Cyril’s heart struggled then stammered and then suddenly, in a flash from deep within his failing brain a voice rose from the pure nothingness.

Its words to Cyril were absolute. His part in all this was that of a human sacrifice. In no uncertain terms, he had been made into an offering.

And we thank you, the voice said.

Just as that offering was being accepted hungrily by the creatures feasting on his body.

In what was left of his mind there was no question. No wondering of why. That part of his brain, which managed such things, had been closed down, shuttered like an abandoned house. All that remained was a bare flicker of life clinging to his mortal body.
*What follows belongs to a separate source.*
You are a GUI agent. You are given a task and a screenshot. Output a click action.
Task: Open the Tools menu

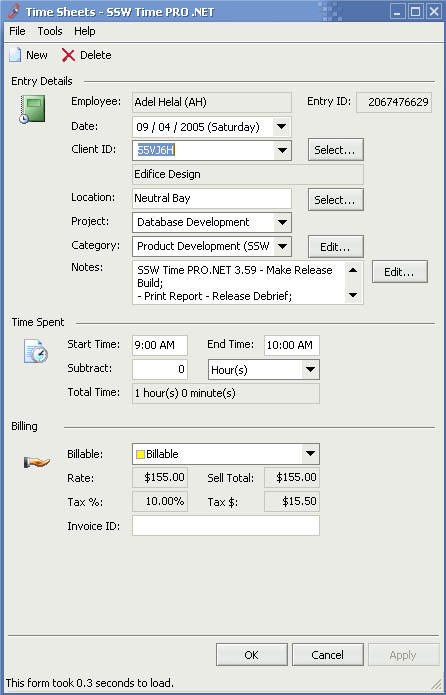[x=50, y=31]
And we thank you, we do… the voice in his head repeated, over and over. Still there was no release as each living moment of this hell faded slowly into the next, the voice repeating and rising into a crescendo.

And we thank you…

And we thank you…

And we thank you, we do…

Only to be suddenly silenced as the pack leader tore into Cyril’s neck and ripped his throat away.

From within the chasm Cyril was instantly plunged into there was no conscious thought, there was no awareness. All that existed was a void, a vast nothingness between himself and the world of the living. And it was in this darkness that he remained until summoned forth by a force beyond his comprehension.
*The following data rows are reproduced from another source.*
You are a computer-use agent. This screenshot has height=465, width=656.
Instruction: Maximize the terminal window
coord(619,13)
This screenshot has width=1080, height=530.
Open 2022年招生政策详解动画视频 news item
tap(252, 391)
For it was in those very same woods that Cyril’s eyes reopened and his lungs let out a mighty gasp. Although a period that spanned over a dozen decades had passed since the world he had left behind, it was, to Cyril, as if not one moment of time had elapsed.

Suddenly, he felt something pulling him forth and his gaze snapped to a young boy standing before him staring back with soulless black eyes.

The boy then opened his mouth to Cyril and spoke. “I am Miles Lawton, and you will serve me.”